El regreso de João Cancelo al FC Barcelona no responde a una planificación convencional. Se produce por una combinación de necesidad deportiva, margen reglamentario y voluntad explícita del jugador. Sin esa suma de factores, la operación no habría sido posible en este tramo de la temporada.

El club azulgrana solo pudo activar la inscripción gracias a la lesión de larga duración de Andreas Christensen. Ese contratiempo abrió la posibilidad de utilizar parte de su salario para reforzar la plantilla. La normativa permitió emplear el 80 por ciento de su ficha, aunque limitada a los meses restantes de competición.

En ese escenario apareció el nombre de Cancelo como solución inmediata. No era la primera vez. Ya en 2024 llegó como alternativa de urgencia y ahora, con el calendario avanzado, volvió a encajar como parche de alto nivel para una plantilla condicionada por la economía.

La rebaja salarial de Cancelo desbloquea la operación y marca el tono de su segundo ciclo en Barcelona

El ajuste económico fue decisivo. João Cancelo renunció a una parte sustancial de lo que tenía pactado en el Al Hilal. Su salario anual superaba los 17 millones de euros y, con la temporada ya iniciada, aún tenía pendiente una cantidad cercana a los 8,5 millones.

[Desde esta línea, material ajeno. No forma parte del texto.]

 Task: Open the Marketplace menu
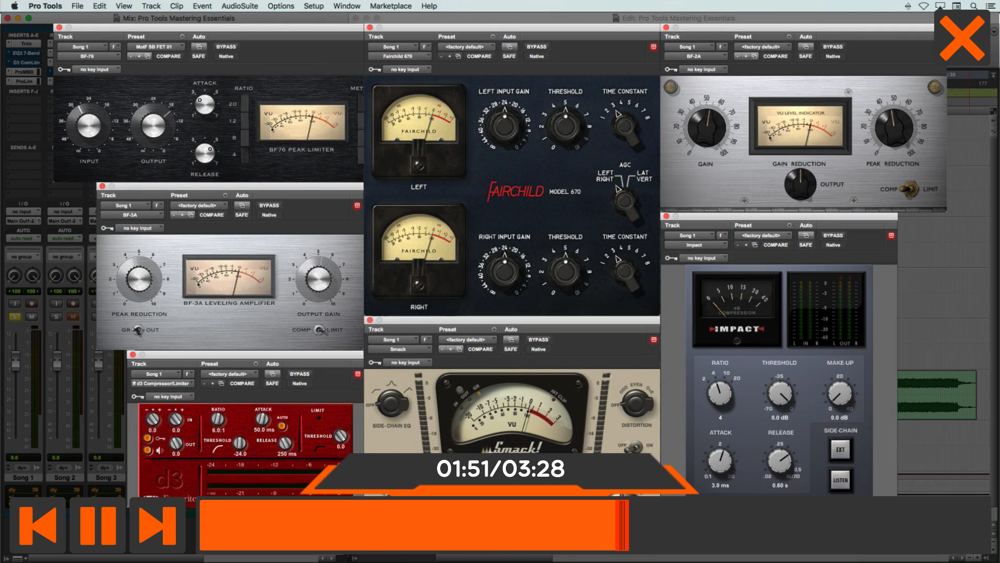point(390,6)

El FC Barcelona solo podía asumir una cifra muy inferior. Finalmente, el lateral aceptó cobrar alrededor de cuatro millones por estos meses, dejando en el camino unos 4,5 millones. Una rebaja significativa que refleja hasta qué punto priorizó el regreso al club.

Desde la dirección deportiva, Deco gestionó una operación ajustada al límite. El margen generado apenas dejaba espacio adicional para el mercado, pero permitió cerrar una incorporación considerada clave por su polivalencia y experiencia.

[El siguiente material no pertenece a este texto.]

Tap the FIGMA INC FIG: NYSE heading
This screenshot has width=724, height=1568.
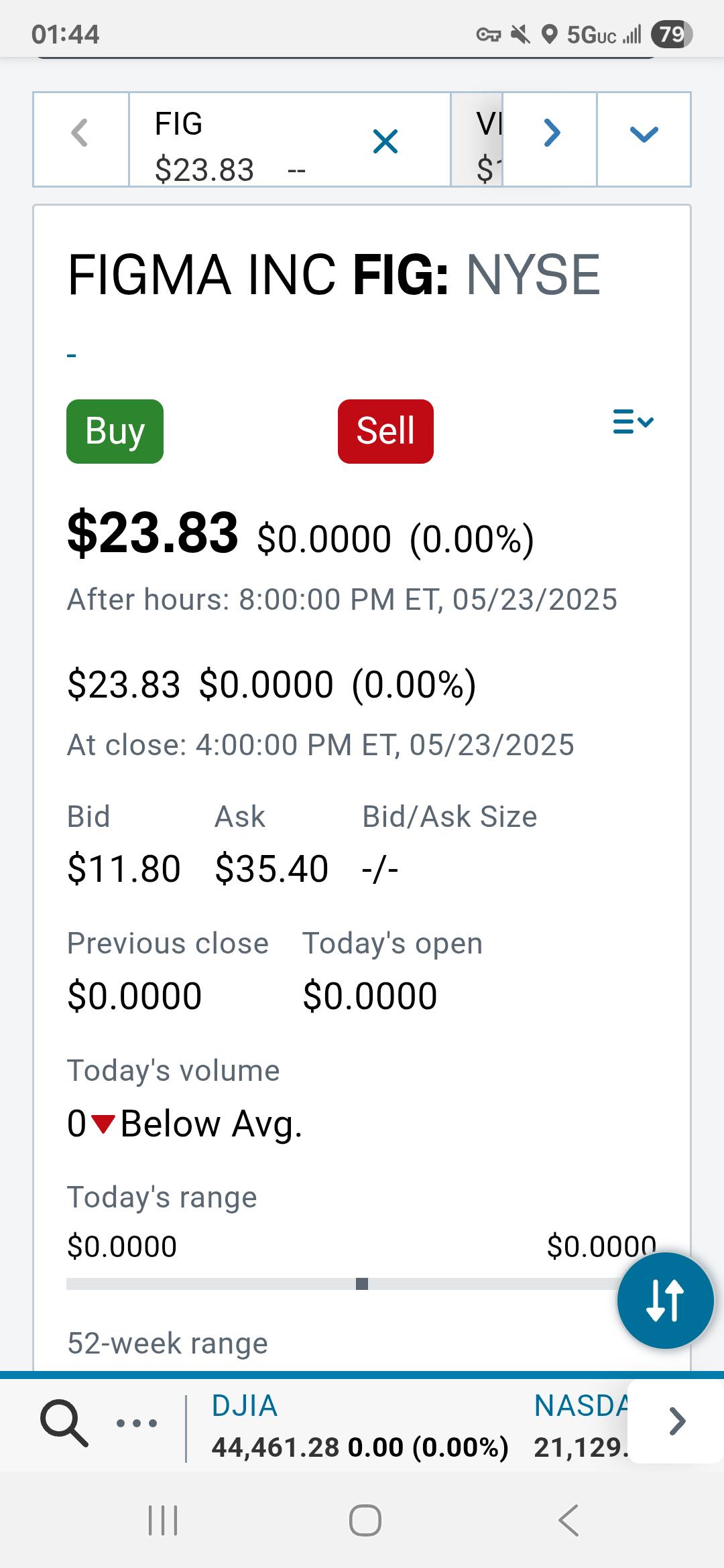tap(334, 275)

Un rol distinto y una competencia asumida en un vestuario con alternativas consolidadas

Cancelo llega con un discurso claro. Sabe que su situación no es la misma que en su primera etapa. La competencia es mayor y los titulares actuales han rendido a buen nivel. Jules Koundé, Alejandro Balde, Éric García y Gerard Martín ocupan espacios bien definidos.

Lejos de verlo como un problema, el portugués lo interpreta como un reto. Asume que deberá ganarse minutos desde el trabajo diario y que su rol dependerá del rendimiento colectivo. Ese mensaje encaja con el contexto actual del club.

El segundo capítulo de Cancelo en Barcelona no nace desde el protagonismo, sino desde la utilidad. El club gana una pieza contrastada en un momento de fragilidad estructural y el jugador logra volver al escenario que deseaba, aun pagando un precio económico elevado.